The Remain campaign has been no better, sneering at the concerns of working people as though they’re some feral band of bigots. Eddie Izzard and Bob Geldof were particularly egregious as they heckled audience members and fishermen alike – and Polly Toynbee was no better with her toe-curling plea to the people in “crap jobs” to listen to smart young Labour “graduates”. There is nothing more unedifying than the well-heeled dismissing as “racist” or “wrong” the concerns of people struggling to live: people at the sharp end of trying to see a doctor or put food on the table.
There now follows a public backlash against these febrile campaigns, catalysed by the tragic death of Jo Cox, by all accounts a wonderful local MP and, more importantly, the mother of two. The killing occurred in a climate of political fury and its effect has been to lead people to cry out for dignity and decency again. This brutality has pierced the Westminster bubble, perhaps a reminder of our shared and fragile humanity, the aching sadness that touches all views and creeds. Compassion hitherto at rest in public discourse has, tentatively, been re-awoken.
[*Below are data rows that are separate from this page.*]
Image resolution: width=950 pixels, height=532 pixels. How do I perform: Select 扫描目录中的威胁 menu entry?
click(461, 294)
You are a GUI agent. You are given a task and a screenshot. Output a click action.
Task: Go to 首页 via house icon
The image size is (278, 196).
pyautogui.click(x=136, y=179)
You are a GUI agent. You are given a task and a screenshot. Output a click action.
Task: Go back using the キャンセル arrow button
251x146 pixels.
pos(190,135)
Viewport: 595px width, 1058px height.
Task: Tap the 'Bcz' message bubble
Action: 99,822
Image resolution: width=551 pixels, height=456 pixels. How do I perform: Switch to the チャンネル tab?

In the light of this sobering tragedy and reflecting on the campaigns to date, the public are asking: where was the nuance? Where is the respect? Where are the facts and principles away from the stormy rhetoric? The answer is that you won’t find all that in a referendum campaign. Too much needs to be digested too quickly by too many people.
The reverberating nastiness and nonsense that has fuelled supporters of both sides is not entirely their fault or the fault of their official campaigns. It is perhaps inherent in a modern-day referendum that each side must ferociously battle for attention in this way. Moods and emotions set the tone. The slightest slip or concession is seized on. With social media driving the agenda, that means being the most graphic, the most instantly alarmist. Politeness and analysis aren’t the fodder of multiple retweets.
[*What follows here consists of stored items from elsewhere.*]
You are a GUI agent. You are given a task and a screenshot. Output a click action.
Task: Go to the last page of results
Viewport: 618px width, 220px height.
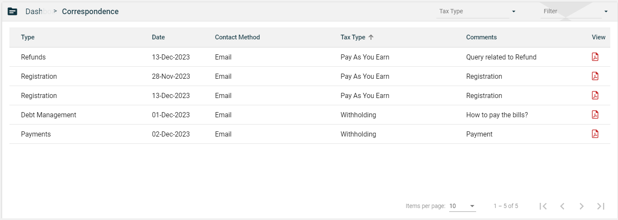click(x=600, y=206)
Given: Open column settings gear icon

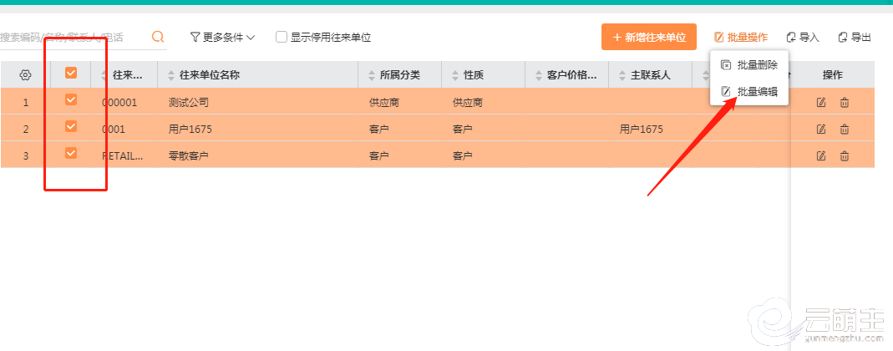Looking at the screenshot, I should (25, 75).
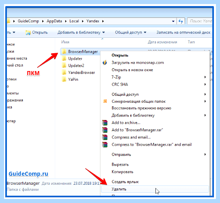Open the Общий доступ toolbar dropdown
The image size is (220, 203).
[x=131, y=32]
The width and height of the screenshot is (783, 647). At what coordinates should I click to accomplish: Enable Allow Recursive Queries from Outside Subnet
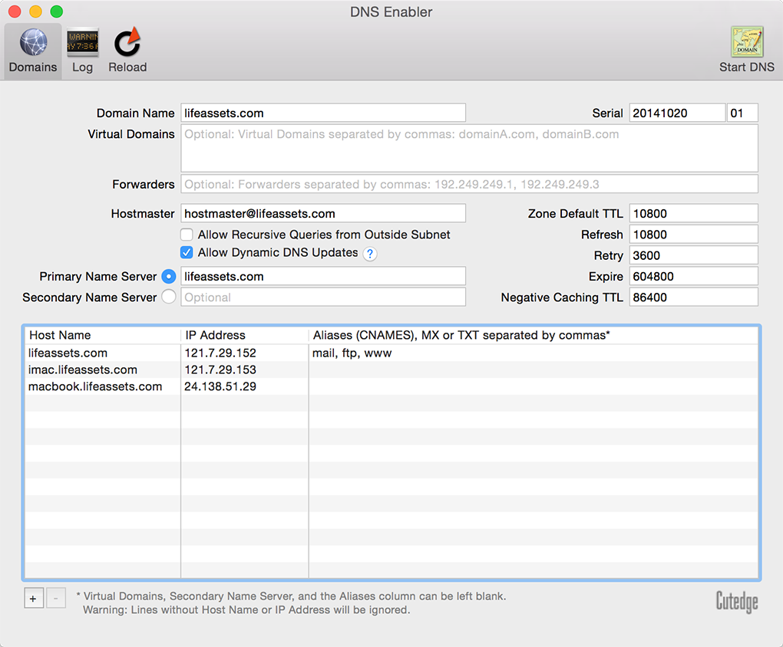pyautogui.click(x=187, y=235)
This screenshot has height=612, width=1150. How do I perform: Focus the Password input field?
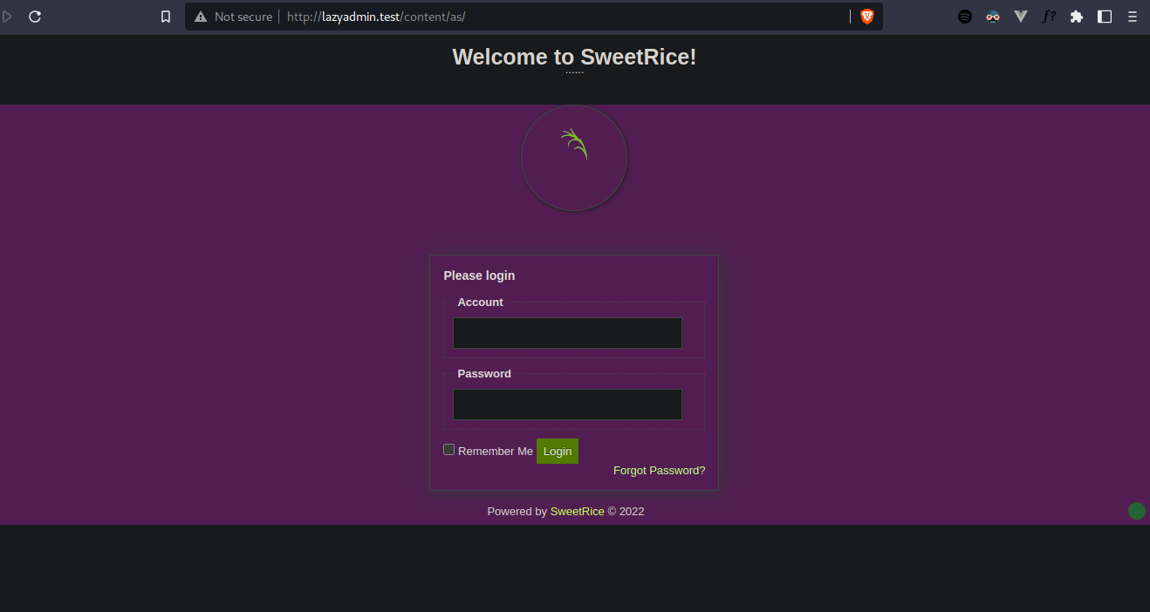pyautogui.click(x=567, y=405)
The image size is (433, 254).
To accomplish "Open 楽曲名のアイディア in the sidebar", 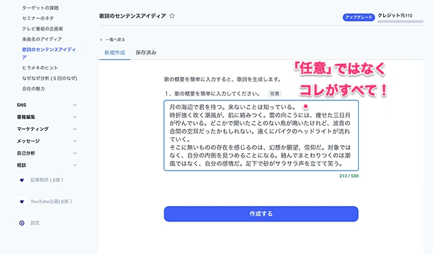I will [x=42, y=39].
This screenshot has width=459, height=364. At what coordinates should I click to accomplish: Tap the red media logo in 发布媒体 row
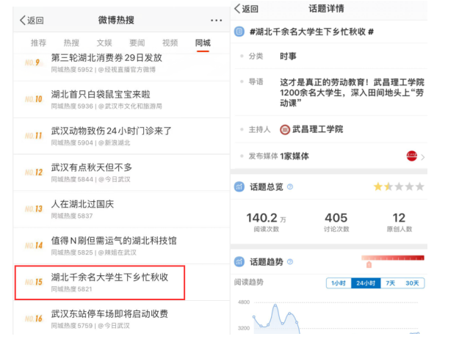pyautogui.click(x=412, y=156)
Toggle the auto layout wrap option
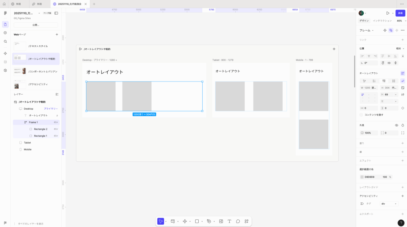 403,81
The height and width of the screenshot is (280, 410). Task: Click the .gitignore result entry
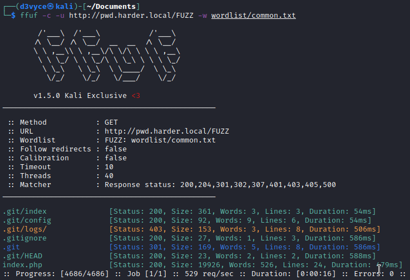click(24, 238)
This raises a more profound question: what sort of democracy do we want to be? On the evidence of recent years, we seem to be becoming a large focus group, where the public is asked to register a view in divisive single-issue plebiscites. But this is a hopeless way to govern.
Save for the rarest of instances (and I accept that the future of our relationship with Europe is one), the only vote which should matter is the one which seems to have fallen into insignificance in all this: the General Election. Only last year, we elected a majority of Conservative MPs on a clear manifesto. The effect of referenda is to divide the nation and disrupt policymaking. If only we hadn’t had it (imagine!) we could have had our politicians getting on with legislating, or opposing, or serving. The only thing now that can united this fractured nation is surely this: we don’t want to be bothered with another vote.
Beyond this, when the campaigns resume tomorrow, let them so do with civility, good humour and grace and, when the votes are counted, let it be respected by both sides as the will of the people. Once it is over, the important business of governing will begin again.
More importantly, the nation needs to rediscover its historical ability to debate with decency, to remember that the vast majority of people are good and kind like Jo Cox, but they may not all agree on principles or policies. Put it another way, had Jo Cox been an anti-immigration campaigner, a UKIP member, a warmonger, an eco-warrior, a Corbynista or a rebellious rightwinger, her death would be no less tragic – no less worthy of intense mourning. We are all different: therein lies our dignity.